When calculating clerics and heritage queens collide

With their usual combination of witless whimsy and complete bollo , this week our local heritage queens again missed all the points (and pertinent facts) and fell for a scam set up by avaricious clergy whose willingness to fob off piles of crumbling brick would make any estate agent blush. Have a snoot at http://www.iomtoday.co.im/what-s-on/manx-entertainment-news/can-we-save-our-churches-1-7260532 and a commissioned report of the event at http://www.isleofman.com/lifestyle/culture-entertainment/our-churches/ to see what I mean.

I do hope those who chose to attend this jolly took nose-plugs. They would need them, and not just to hide the reek of bull-woopsie from the lecturer.

The venue, St. Mary’s, was probably chosen as the kind of high gothic Addams Family dump that heritage queens and Anglo-Catholic ex public-schoolies with fond memories of choirboy mutual masturbation have wet dreams about. Sadly, it absolutely reeks of damp, so it may be a relief for once that, thanks to all that Sunday camping, this would have been hidden by the pong of leftover frankincense.

But anyway….. moral decline? Collapse of the community? The island’s most cherished buildings in danger?

Well…no. None of the above, actually. Simply the latest move in a campaign whereby professional religionists who can no longer compel us to attend their churches instead try to sell them off, while retaining the ‘right’ to demand they be turned into bogus community centres which, as with the acts of worship which used to go on there, 99% of the community either cannot or do not want to use.

And as I was once very friendly with the only Manxman who made a serious study of the matter I can also reveal an ugly truth. Which is that the history of Manx church-building and renovation, since about the early 19th century onwards, has been dominated by ruthless opportunists who make Heritage Homes look like choirboys.

The usual story was that these chancers, on the one hand, loudly bemoaned the state of a town church and the slack morals of the peasantry.

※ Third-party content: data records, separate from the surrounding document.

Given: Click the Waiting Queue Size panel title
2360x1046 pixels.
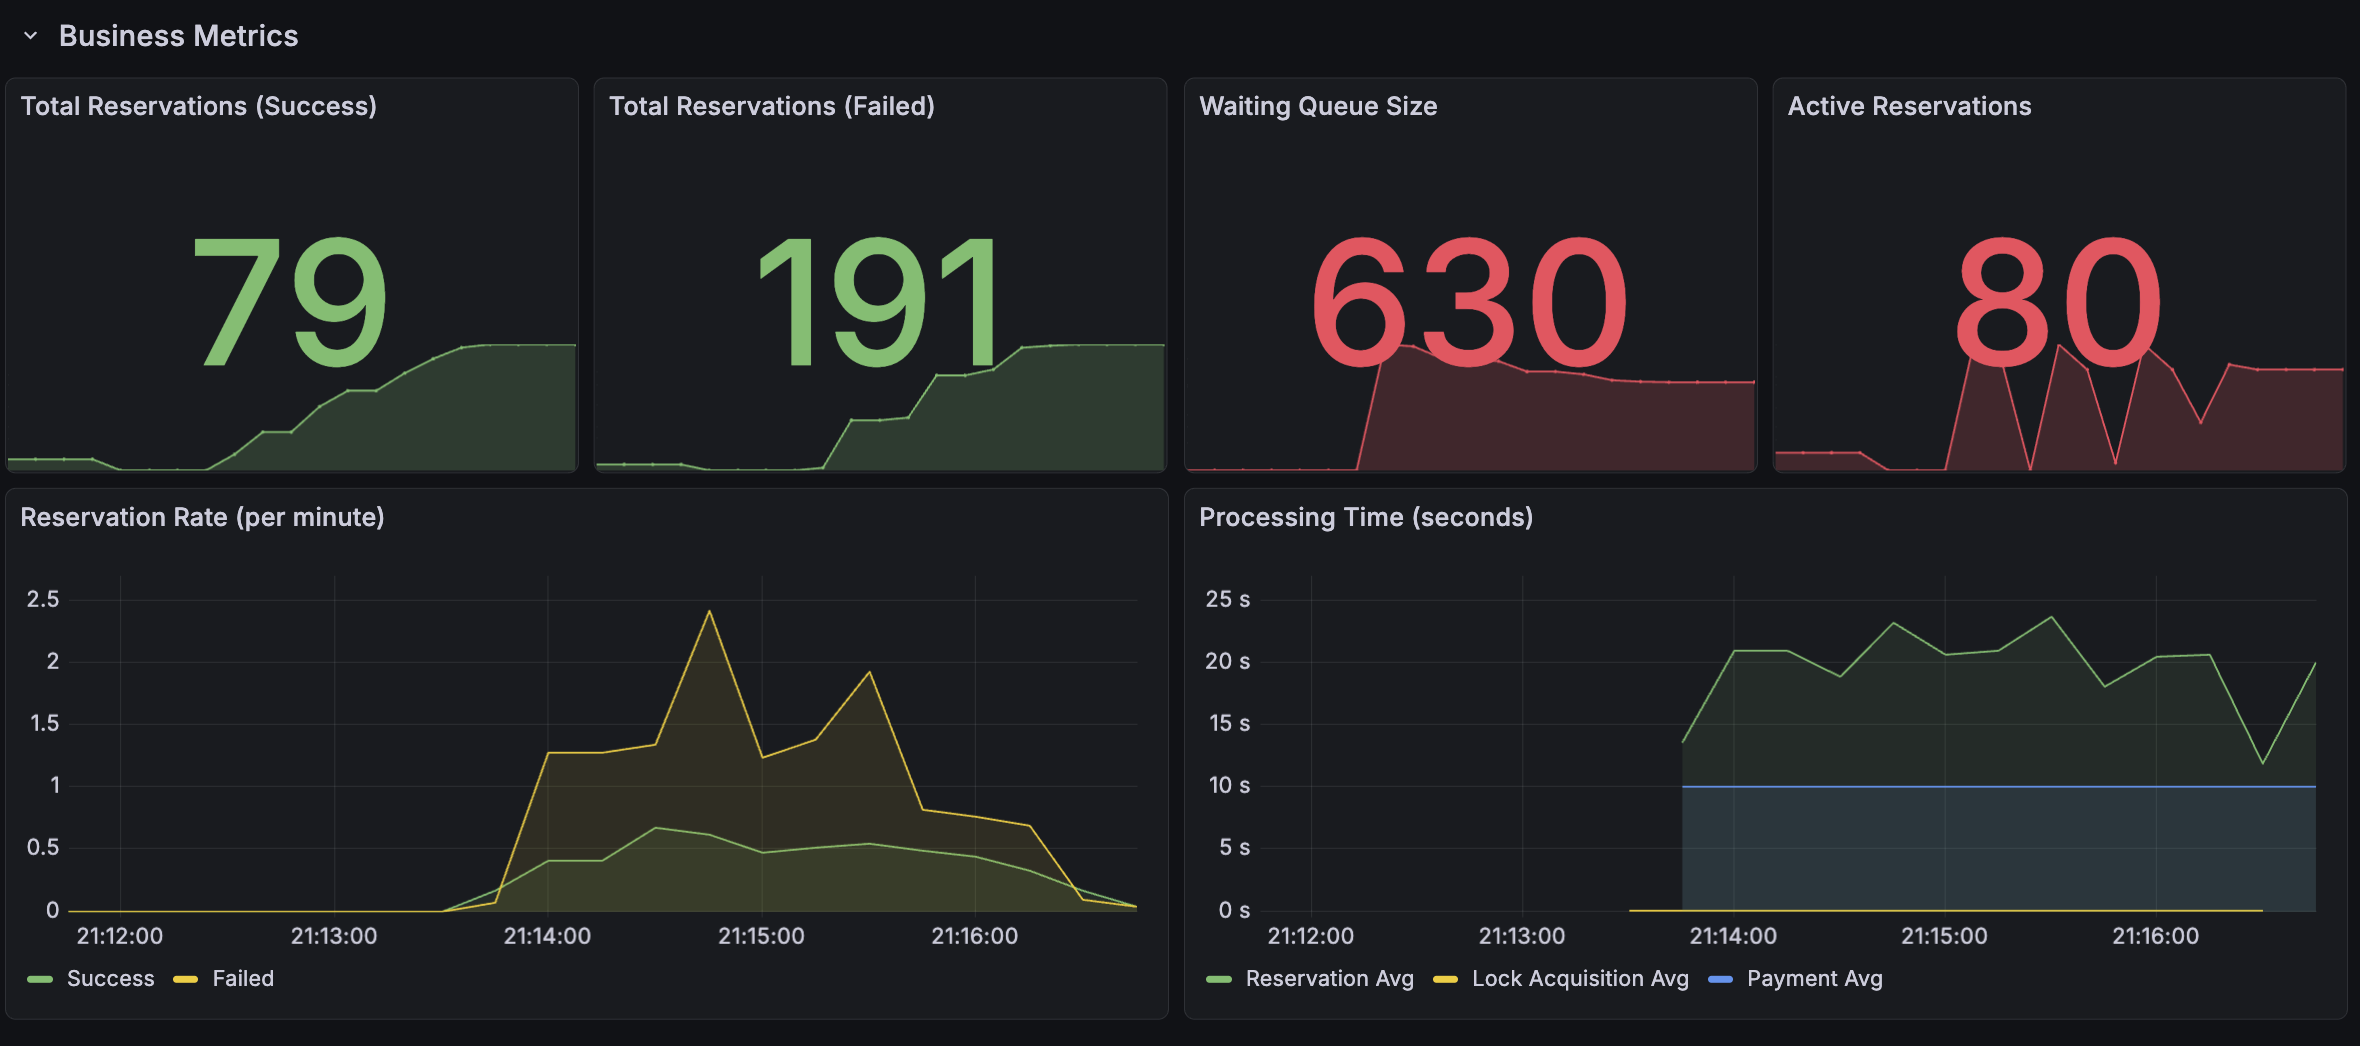Looking at the screenshot, I should [1317, 106].
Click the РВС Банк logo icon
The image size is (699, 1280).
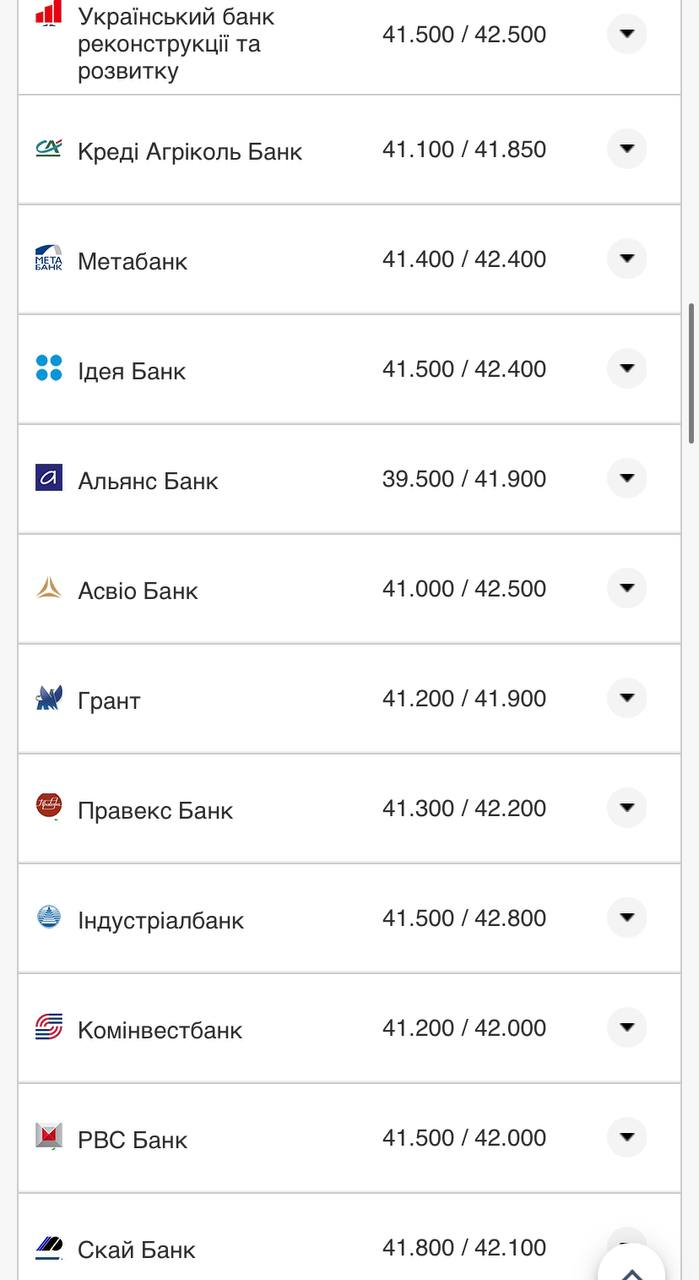(48, 1137)
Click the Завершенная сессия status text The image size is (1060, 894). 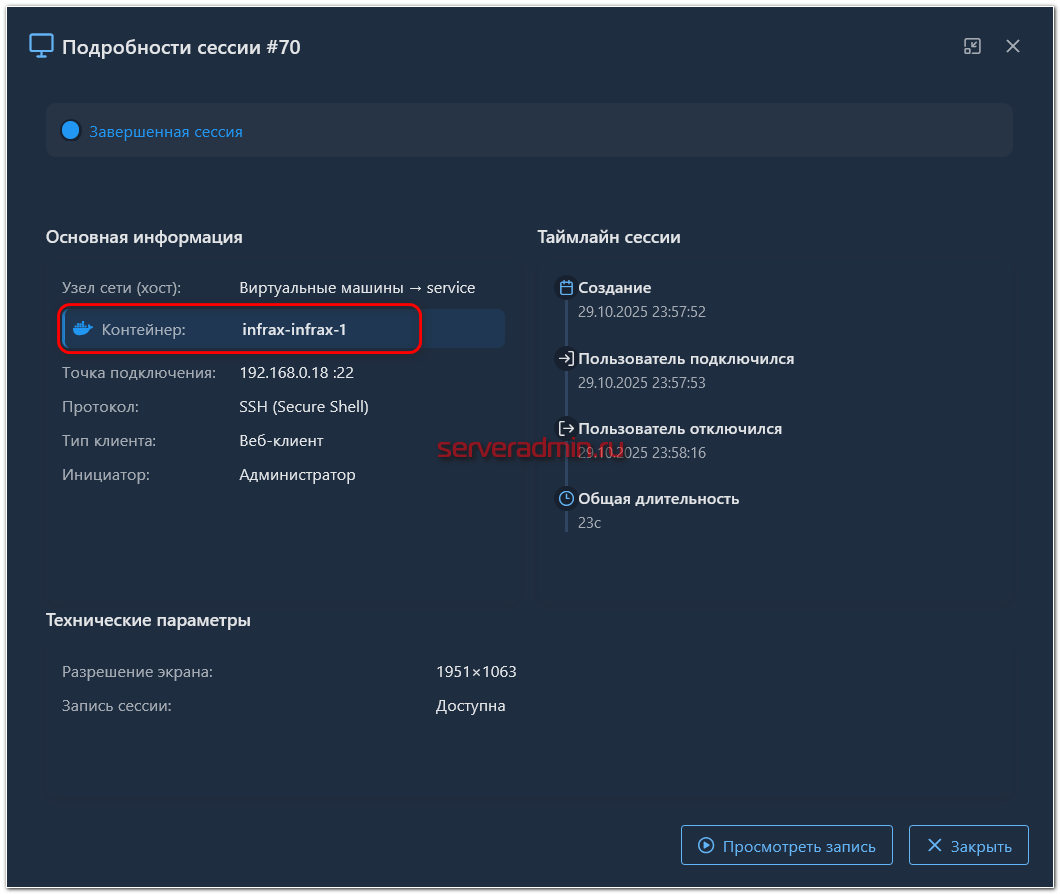tap(166, 132)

Once the Bishop got the hint the vicar and parish busybodies tasked with getting a new one built would receive a few less-than-subtle enticements from their friendly local builder.

The peasantry then got relocated to a ditch so that an overpriced faith-barn could be built, a few large houses also got built around it, and local employers and landowners used compulsory church attendance as a way to keep the rabble in line – at least until World War One, Spanish flu and similar distractions wiped out most of the reluctant congregation. The resulting jump in land prices also meant the village eventually got rebuilt as a council estate on a flood plain so far away that even the pious could no longer walk to evensong.

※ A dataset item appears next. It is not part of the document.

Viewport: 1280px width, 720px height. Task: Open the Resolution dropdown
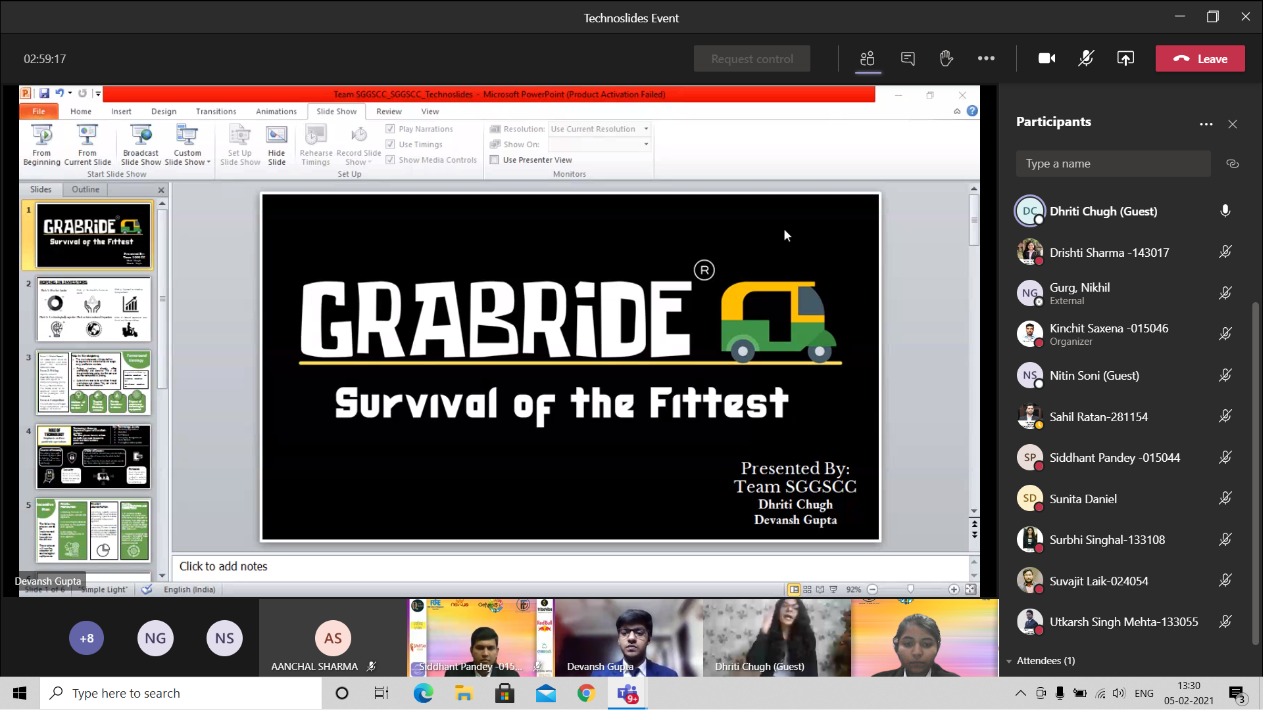pos(646,129)
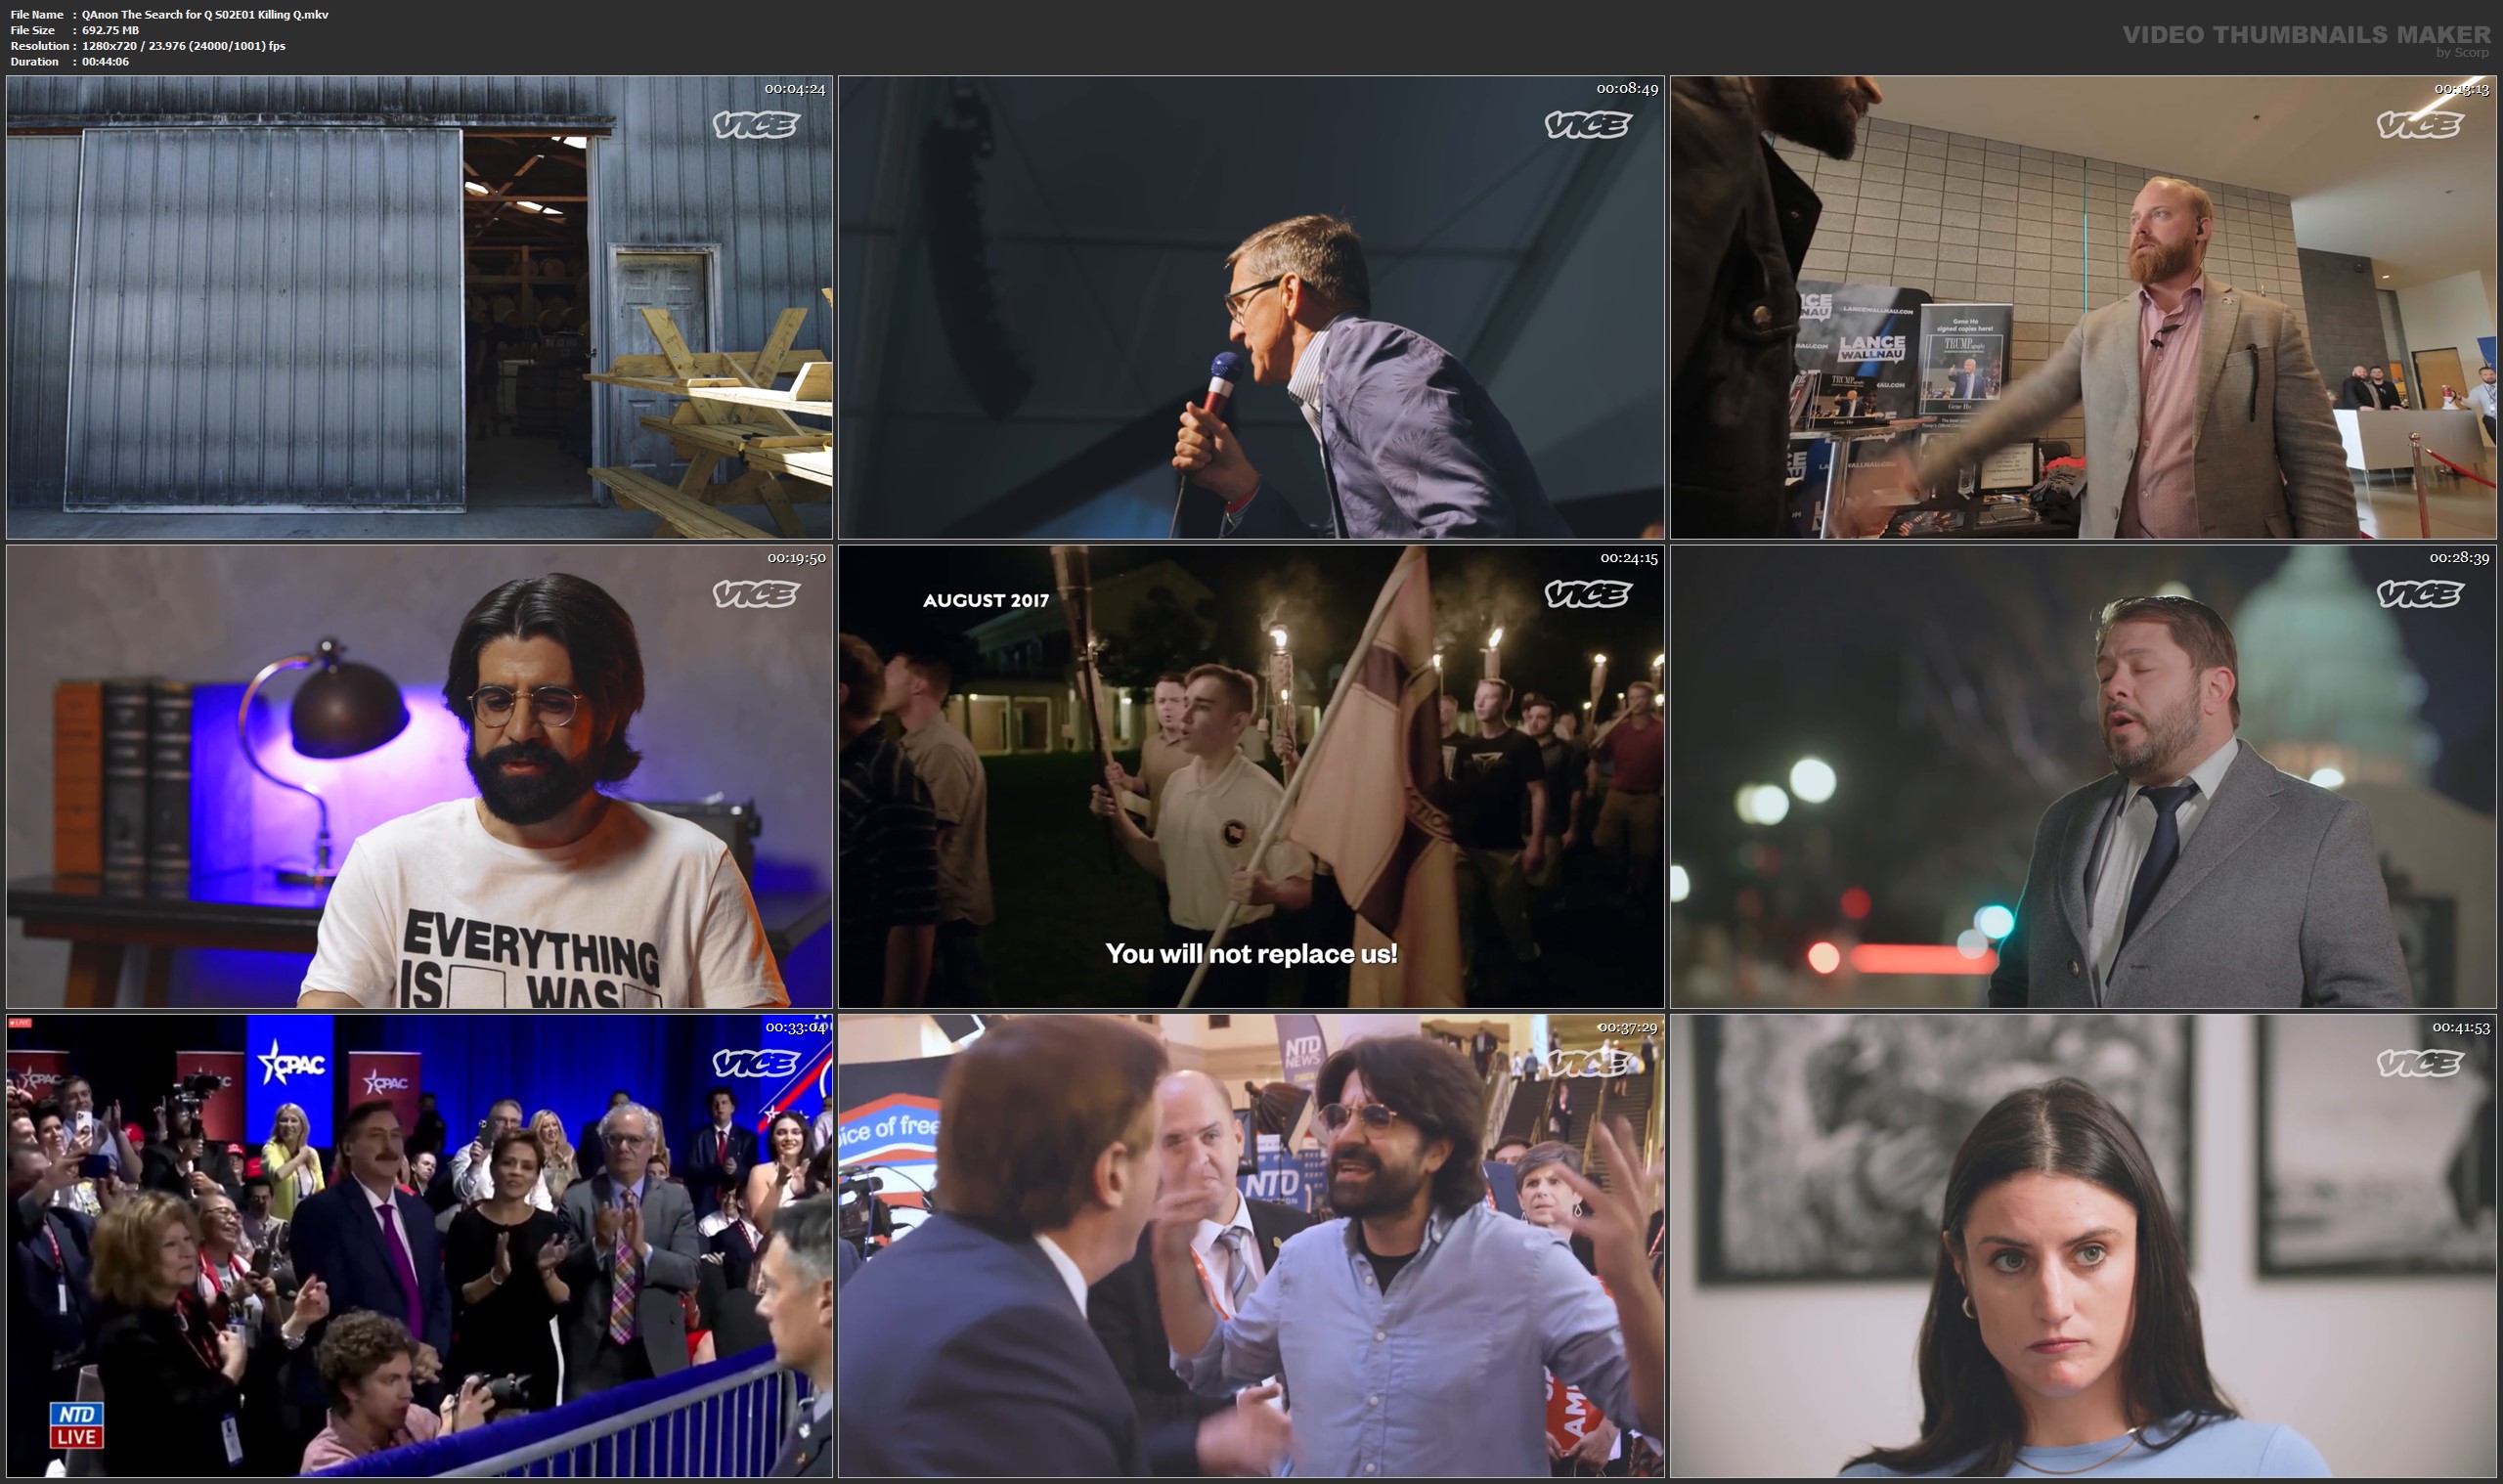Open the 00:37:29 convention argument thumbnail

point(1251,1245)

A generation later, with no jobs on-island, any remaining old houses (by now occupied by ailing pensioners with no young relatives to help out) got snapped up by incoming financiers. End result, an empty church surrounded by weekend holiday cottages and no real villagers for miles.

Finally, does it matter that elderly worshippers no longer have a place to go to? Well, yes, but what absolutely should not happen is churches closing or selling off unwanted buildings for stupendous sums banked off-island (probably via a Jersey trust) but dictating the future use of buildings they no longer own, and in return for the inconvenience being given replacements from government for their non-existent flocks to attend.